▸ **MATERIAL SHOWN**
__________

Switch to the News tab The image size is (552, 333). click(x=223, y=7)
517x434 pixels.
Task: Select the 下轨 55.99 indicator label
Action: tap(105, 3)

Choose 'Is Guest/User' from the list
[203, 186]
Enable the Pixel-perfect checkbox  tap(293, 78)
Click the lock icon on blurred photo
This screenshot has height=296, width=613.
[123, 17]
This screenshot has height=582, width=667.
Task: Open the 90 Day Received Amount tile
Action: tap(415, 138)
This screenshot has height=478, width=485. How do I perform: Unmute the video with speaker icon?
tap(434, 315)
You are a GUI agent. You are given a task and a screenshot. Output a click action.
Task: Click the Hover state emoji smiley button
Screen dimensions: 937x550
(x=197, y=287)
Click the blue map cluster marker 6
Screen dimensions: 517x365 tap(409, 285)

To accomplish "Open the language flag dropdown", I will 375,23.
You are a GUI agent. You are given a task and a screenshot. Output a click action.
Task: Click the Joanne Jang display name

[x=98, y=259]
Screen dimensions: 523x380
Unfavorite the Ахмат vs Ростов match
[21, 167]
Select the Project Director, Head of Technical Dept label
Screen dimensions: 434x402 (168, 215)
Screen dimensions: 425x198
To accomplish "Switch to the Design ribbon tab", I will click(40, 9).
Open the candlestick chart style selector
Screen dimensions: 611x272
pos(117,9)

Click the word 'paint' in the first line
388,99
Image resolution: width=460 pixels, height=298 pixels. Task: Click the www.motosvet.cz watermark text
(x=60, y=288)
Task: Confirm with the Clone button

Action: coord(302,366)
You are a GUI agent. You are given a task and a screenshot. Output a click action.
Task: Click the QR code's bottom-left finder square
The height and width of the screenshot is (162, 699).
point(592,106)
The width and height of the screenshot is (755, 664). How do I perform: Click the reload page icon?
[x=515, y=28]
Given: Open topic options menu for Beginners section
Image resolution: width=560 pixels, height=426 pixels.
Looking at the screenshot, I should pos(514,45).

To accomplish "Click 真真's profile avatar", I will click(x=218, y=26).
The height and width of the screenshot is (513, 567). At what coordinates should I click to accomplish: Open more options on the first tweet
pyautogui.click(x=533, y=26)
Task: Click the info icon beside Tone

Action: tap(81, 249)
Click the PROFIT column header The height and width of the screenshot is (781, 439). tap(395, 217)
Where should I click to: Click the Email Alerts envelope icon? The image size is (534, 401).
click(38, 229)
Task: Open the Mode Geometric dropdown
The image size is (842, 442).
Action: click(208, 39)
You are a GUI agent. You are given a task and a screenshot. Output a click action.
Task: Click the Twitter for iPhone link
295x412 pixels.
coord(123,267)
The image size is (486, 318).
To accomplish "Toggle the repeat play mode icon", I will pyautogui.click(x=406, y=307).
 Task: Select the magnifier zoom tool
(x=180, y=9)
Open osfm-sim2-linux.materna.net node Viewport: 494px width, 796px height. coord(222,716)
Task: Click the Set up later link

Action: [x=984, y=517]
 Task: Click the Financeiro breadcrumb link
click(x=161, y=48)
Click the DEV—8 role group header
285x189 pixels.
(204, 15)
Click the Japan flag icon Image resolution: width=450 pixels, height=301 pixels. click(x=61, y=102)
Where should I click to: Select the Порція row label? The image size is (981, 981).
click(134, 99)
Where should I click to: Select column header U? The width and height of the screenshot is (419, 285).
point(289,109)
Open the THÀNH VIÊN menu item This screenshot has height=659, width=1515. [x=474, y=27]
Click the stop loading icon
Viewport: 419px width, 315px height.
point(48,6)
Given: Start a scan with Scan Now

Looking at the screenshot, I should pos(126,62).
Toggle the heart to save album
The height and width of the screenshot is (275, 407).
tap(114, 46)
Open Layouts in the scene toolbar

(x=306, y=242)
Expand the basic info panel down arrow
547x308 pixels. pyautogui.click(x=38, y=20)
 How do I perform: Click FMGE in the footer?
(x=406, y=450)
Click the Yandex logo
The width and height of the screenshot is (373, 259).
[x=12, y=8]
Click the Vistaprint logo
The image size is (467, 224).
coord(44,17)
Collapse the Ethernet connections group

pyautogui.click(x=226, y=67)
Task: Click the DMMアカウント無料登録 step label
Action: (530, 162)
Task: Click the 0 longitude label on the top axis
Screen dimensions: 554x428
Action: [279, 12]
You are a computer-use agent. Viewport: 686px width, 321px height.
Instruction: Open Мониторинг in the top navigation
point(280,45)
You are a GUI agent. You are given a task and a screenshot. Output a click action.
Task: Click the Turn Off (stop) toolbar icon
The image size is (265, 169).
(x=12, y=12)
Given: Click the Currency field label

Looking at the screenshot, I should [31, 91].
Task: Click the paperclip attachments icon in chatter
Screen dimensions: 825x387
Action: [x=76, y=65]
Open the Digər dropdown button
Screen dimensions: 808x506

__________

▸ **PROBLEM DETAILS**
Could you state how many lines in the entries contain the word "dropdown"? Reply with nothing but the number.

▸ **RESULT OF THE TASK**
3